Argo Group has been through a sea change. Not only has it evolved its business model, it has also redomiciled from the United States to Bermuda through a reverse merger with PXRE, changed its name from Argonaut to Argo, opened a reinsurance division and most recently fought off competition to snap up Lloyd’s of London’s Heritage Underwriters.
The deal to buy Heritage for £136m in cash was sealed last month, but the company’s chief executive Mark Watson told Global Reinsurance his company is still open to more mergers and acquisitions, despite difficult market conditions. “We are always in acquisition mode,” says Watson. “We are always looking for talented people and teams to join our organisation. Sometimes it is a big deal, sometimes it is a small deal that we never talk about. Usually it is a small deal.”
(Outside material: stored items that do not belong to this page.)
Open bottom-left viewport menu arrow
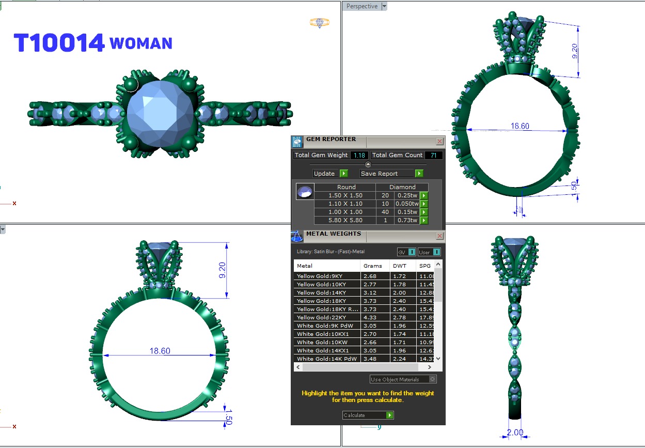The height and width of the screenshot is (448, 645). (3, 229)
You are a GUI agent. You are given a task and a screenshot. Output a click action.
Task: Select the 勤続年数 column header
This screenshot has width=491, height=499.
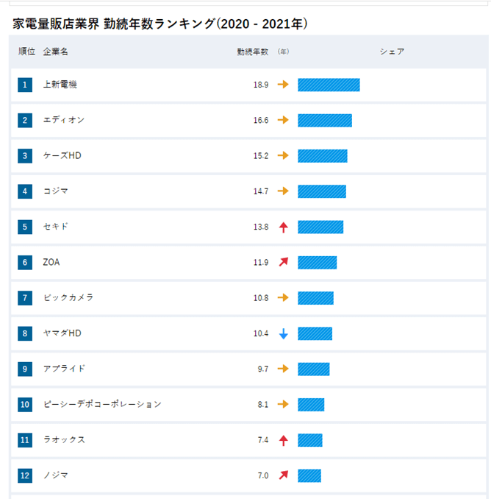pos(252,52)
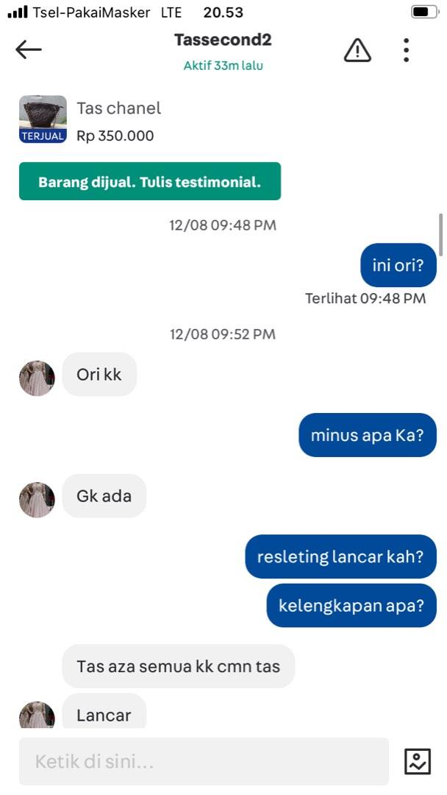Tap the kelengkapan apa? message bubble
Viewport: 447px width, 795px height.
351,605
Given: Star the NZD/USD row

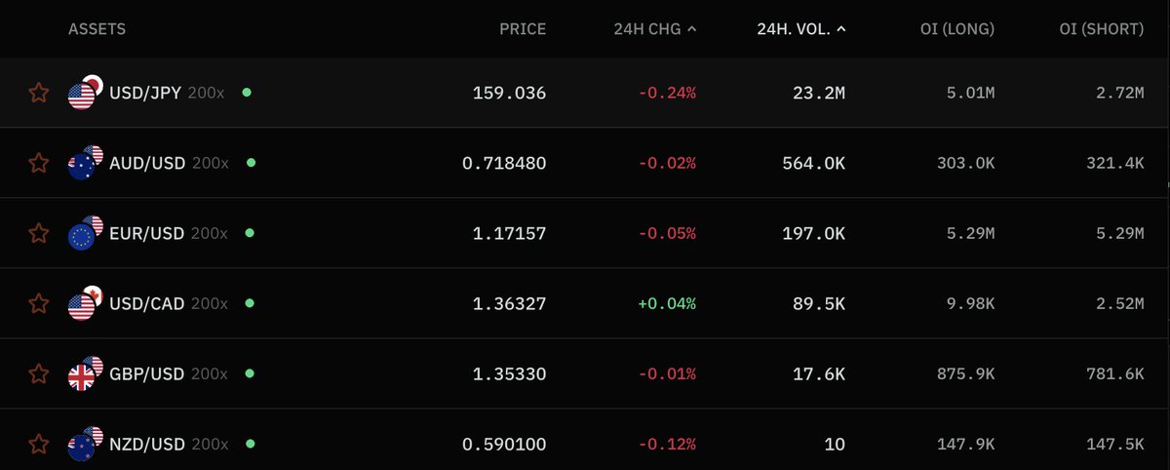Looking at the screenshot, I should coord(38,444).
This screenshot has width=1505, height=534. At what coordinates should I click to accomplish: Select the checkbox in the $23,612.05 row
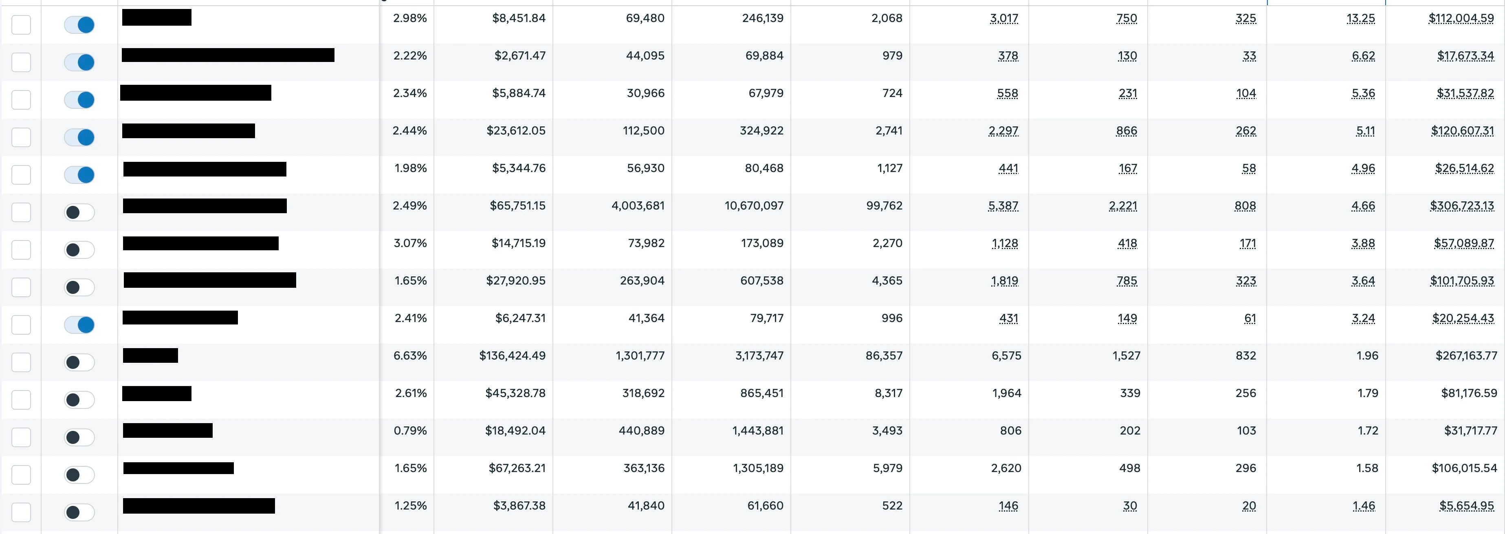(x=21, y=137)
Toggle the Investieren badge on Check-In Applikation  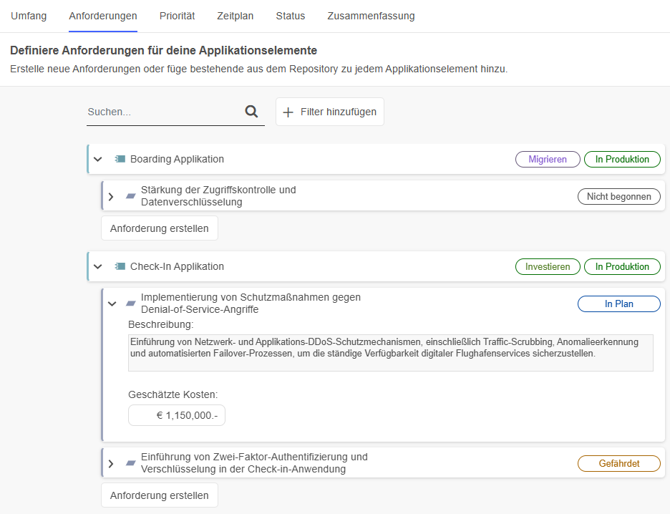pyautogui.click(x=548, y=266)
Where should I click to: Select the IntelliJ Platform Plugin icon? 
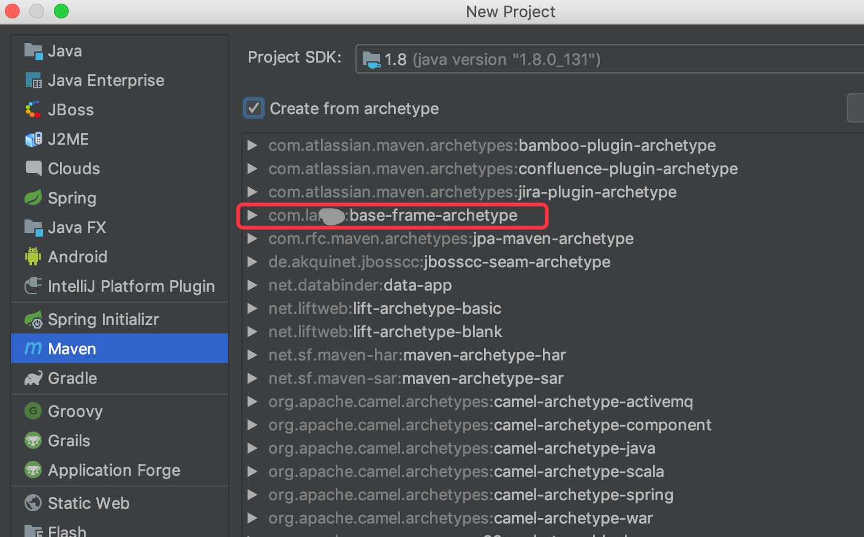(33, 286)
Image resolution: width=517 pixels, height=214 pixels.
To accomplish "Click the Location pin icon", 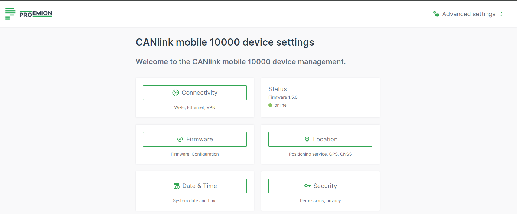I will 307,139.
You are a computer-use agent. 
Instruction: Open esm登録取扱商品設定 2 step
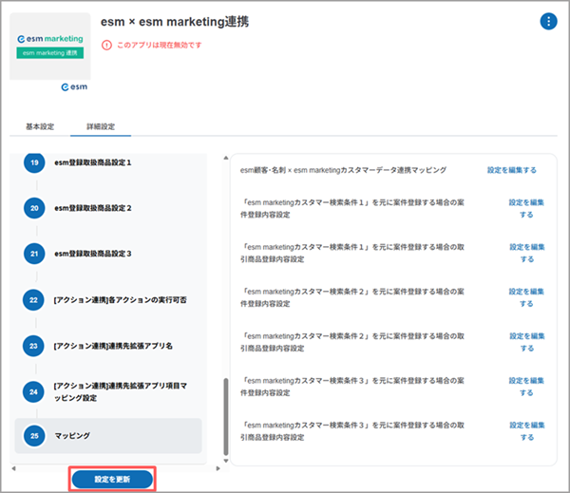click(106, 208)
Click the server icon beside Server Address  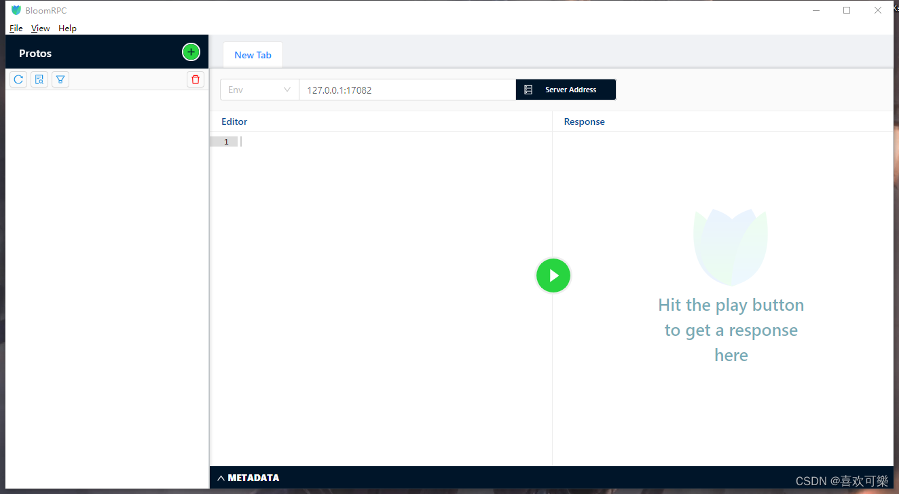pos(528,90)
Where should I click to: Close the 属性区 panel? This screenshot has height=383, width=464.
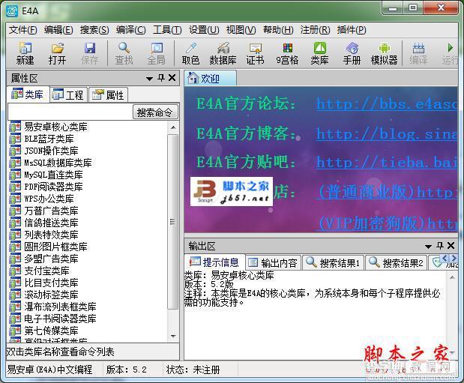coord(172,78)
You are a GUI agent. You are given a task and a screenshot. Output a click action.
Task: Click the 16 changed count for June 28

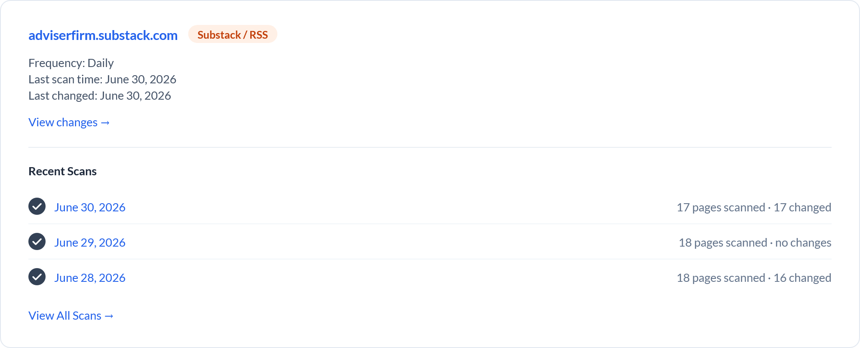point(802,278)
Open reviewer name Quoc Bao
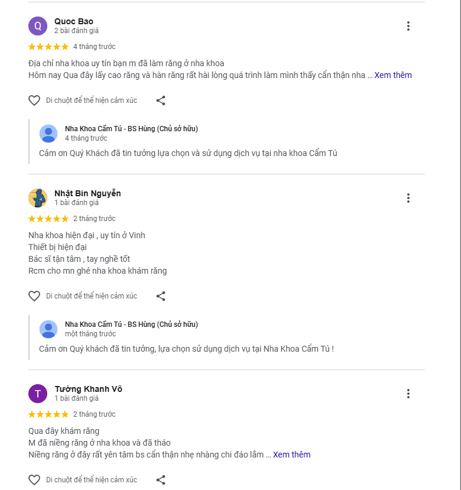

Argo’s management is keen for the world to know that it is not just another recently started up Bermuda reinsurer, but has a decades-old business and mainly writes insurance. “Argonaut was started back in the late 1940s in the Bay Area of California and over the next 20 or 30 years it branched out and became a national underwriter mainly focused on the construction industry,” says Watson. In fact, in the late 1960s, Argonaut was one of the innovators of a product called “wrap-up” which is now popular in the construction industry (Argo has now exited wrap-ups because it says the market has become too competitive).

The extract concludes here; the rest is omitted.